We ordered. Heyman chose roast chicken; the rest of us dipped into the rarities. Vornan requested and succeeded in getting a kind of smorgasbord of house specialties: a miniature filet of buffalo, a strip of moose steak, breast of pheasant, and one or two of the other unusual items.

Kolff said, “What animals do you have in your — ah — epoch?”

“Dogs. Cats. Cows. Mice.” Vornan hesitated. “And several others.”

“Nothing but domestic creatures?” asked Heyman, aghast.

“No,” said Vornan, and propelled a juicy slab of meat to his mouth. He smiled pleasantly. “Delicious! What a loss we have suffered!”

“You see?” Heyman cried. “If only people had—”

“Of course,” said Vornan sweetly, “we have many interesting foods of our own. I must admit there’s a pleasure in putting a bit of meat from a living creature into one’s mouth, but it’s a pleasure that only the very few might enjoy. Most of us are rather fastidious. It takes a strong stomach to be a time traveler.”

“Because we are filthy, depraved, hideous barbarians?” Heyman asked loudly. “Is that your opinion of us?”

Not at all discomfited, Vornan replied, “Your way of life is quite different from my own. Obviously. Why else would I have taken the trouble to come here?”

“Yet one way of life is not inherently superior or inferior to the other,” Helen McIlwain put in, looking up fiercely from a huge slab of what I recall as elk steak. “Life may be more comfortable in one era than in another, it may be healthier, it may be more tranquil, but we may not use the terms superior or inferior. From the viewpoint of cultural relativism—”

“Do you know,” said Vornan, “that in my time such a thing as a restaurant is unknown? To eat food in public, among strangers — we find it inelegant. In the Centrality, you know, one comes in contact with strangers quite often. This is not true in the outlying regions. One is never hostile to a stranger, but one would not eat in his presence, unless one is planning to establish sexual intimacy. Customarily we reserve eating for intimate companions alone.” He chuckled. “It’s quite wicked of me to want to visit a restaurant. I regard you all as intimate companions, you must realize—” His hand swept the whole table, as though he would be willing to go to bed even with Lloyd Kolff if Kolff were available. “But I hope that you will grant me the pleasure of dining in public one of these days. Perhaps you were trying to spare my sensibilities by arranging for us to eat in this private room. But I ask you to let me indulge my shamelessness a bit the next time.”

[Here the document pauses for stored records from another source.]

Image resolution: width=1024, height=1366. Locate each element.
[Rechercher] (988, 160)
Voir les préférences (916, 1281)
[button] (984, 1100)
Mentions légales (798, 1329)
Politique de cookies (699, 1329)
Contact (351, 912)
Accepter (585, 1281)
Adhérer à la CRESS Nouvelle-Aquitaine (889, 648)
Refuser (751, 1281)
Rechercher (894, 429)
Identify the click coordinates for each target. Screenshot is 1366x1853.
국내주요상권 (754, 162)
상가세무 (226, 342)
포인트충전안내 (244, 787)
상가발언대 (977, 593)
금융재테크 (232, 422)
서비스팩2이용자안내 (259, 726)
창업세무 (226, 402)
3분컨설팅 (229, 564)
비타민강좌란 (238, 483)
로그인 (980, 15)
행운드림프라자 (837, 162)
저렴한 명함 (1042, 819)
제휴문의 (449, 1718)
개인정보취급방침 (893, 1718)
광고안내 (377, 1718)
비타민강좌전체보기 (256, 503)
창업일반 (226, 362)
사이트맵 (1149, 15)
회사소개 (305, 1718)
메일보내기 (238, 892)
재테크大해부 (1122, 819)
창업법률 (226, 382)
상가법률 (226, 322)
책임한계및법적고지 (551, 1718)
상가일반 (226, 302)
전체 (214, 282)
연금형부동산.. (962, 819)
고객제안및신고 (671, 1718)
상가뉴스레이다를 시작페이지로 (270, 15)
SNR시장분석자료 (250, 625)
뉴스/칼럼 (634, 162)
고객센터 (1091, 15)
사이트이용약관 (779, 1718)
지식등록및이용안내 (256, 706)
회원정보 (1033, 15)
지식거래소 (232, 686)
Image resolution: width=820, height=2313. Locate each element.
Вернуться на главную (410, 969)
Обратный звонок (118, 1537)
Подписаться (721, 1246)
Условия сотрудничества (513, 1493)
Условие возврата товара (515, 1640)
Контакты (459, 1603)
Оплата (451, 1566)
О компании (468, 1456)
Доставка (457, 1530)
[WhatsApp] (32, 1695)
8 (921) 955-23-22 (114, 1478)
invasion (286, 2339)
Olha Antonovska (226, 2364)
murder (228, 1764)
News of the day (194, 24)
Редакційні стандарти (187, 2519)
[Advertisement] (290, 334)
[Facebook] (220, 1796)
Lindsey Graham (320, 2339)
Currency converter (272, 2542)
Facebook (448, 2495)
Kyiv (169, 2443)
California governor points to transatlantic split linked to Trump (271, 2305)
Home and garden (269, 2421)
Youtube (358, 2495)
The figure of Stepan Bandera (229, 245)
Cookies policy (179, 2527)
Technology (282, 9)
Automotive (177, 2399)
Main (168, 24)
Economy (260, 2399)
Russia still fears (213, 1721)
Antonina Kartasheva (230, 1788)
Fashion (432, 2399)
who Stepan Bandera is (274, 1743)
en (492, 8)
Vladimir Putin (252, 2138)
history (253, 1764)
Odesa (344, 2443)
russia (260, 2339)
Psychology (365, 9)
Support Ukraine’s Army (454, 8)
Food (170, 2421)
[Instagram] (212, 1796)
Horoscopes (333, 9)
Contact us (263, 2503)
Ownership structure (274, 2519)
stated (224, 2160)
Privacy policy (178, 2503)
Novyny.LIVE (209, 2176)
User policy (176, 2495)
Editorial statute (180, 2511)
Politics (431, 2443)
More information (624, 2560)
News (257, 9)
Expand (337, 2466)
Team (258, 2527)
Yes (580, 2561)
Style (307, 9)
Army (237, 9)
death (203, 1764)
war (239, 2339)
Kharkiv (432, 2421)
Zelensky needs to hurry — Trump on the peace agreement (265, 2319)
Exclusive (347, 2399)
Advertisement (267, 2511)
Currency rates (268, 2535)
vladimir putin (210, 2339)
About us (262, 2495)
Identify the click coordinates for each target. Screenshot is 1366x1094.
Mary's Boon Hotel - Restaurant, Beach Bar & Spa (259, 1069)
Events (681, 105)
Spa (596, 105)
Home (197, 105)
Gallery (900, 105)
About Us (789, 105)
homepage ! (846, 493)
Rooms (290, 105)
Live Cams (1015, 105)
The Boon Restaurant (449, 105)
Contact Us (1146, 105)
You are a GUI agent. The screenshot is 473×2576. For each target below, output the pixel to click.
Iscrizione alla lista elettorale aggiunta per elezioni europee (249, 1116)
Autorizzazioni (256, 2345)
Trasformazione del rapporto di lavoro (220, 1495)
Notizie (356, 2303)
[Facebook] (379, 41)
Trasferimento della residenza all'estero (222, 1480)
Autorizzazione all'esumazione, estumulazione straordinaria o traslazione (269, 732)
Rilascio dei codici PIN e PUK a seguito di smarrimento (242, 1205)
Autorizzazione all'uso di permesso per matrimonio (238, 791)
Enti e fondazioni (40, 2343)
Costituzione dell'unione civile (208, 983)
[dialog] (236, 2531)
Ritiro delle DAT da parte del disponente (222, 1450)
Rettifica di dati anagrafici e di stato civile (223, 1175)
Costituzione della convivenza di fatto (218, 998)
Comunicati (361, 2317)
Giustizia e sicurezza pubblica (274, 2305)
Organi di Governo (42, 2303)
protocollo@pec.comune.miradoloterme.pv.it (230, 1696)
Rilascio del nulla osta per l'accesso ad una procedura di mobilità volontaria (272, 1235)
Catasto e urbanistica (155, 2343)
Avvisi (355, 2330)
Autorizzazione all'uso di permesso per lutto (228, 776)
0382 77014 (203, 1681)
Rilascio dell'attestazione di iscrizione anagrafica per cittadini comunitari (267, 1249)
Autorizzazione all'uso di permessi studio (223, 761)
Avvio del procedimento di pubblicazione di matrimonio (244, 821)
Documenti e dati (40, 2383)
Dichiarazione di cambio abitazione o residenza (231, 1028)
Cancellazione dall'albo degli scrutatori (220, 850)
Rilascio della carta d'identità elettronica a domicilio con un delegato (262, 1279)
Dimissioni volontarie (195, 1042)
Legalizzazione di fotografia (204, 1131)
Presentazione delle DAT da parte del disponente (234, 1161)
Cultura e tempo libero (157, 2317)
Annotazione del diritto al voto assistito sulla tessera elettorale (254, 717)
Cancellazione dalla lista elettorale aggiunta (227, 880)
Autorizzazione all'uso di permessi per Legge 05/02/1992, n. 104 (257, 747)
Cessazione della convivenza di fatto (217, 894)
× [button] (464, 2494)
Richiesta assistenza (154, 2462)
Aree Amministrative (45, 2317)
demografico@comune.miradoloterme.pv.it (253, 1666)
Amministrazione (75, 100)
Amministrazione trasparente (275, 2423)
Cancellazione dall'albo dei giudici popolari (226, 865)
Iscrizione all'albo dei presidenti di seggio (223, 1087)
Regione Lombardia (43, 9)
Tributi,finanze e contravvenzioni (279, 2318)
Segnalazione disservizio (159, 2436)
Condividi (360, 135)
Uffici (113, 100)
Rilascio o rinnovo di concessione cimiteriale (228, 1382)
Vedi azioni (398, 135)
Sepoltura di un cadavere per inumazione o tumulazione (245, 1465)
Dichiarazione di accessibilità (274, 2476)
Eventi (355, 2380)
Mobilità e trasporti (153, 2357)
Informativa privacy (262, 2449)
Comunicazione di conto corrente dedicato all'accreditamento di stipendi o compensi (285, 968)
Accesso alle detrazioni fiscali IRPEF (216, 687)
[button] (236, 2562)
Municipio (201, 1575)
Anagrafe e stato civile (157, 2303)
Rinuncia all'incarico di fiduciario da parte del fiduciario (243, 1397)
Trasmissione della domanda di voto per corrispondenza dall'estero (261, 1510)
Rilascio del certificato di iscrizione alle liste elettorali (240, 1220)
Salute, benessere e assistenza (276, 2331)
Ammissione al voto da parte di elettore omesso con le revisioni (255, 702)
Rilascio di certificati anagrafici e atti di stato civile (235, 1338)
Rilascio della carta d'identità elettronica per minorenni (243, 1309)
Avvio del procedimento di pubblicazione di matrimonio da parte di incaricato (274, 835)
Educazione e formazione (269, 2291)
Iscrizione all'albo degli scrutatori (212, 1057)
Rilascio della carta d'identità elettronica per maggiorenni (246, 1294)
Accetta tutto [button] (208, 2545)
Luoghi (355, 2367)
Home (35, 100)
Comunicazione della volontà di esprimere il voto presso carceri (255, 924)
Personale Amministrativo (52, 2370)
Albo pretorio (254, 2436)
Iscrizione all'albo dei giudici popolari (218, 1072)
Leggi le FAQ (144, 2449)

“Wonderful,” Helen McIlwain said, mainly to herself. “A taboo on public eating! Vornan, if you’d only give us more insight into your own era. We’re so eager to know anything you tell us!”

“Yes,” Heyman said. “This period known as the Time of Sweeping, for instance—”

“—some information on biological research in—”

“—problems of mental therapy. The major psychoses, for example, are of great concern to—”

“—a chance to confer with you on linguistic evolution in—”

“—time-reversal phenomena. And also some information on the energy systems that—” It was my own voice, weaving through the thickened texture of our table talk. Naturally Vornan replied to none of us, since we were all babbling at once. When we realized what we were doing, we fell into embarrassed silence, awkwardly letting bits of words tumble over the brink of our discomfort to shatter in the abyss of self-consciousness. For an instant, there, our frustrations had broken through. In our days and nights of merry-go-round with Vornan-19, he had been infuriatingly elliptical about his own alleged era, dropping a hint here, a clue there, never delivering anything approaching a formal discourse on the shape of that future society from which he claimed to be an emissary. Each of us overflowed with unanswered questions.

They were not answered that night. That night we dined on the delicacies of a waning era, breast of phoenix and entrecфte of unicorn, and listened closely as Vornan, more conversationally inclined than usual, dropped occasional nuggets about the feeding habits of the thirtieth century. We were grateful for what we could learn. Even Heyman grew so involved in the situation that he ceased to bewail the fate of the rarities that had graced our plates.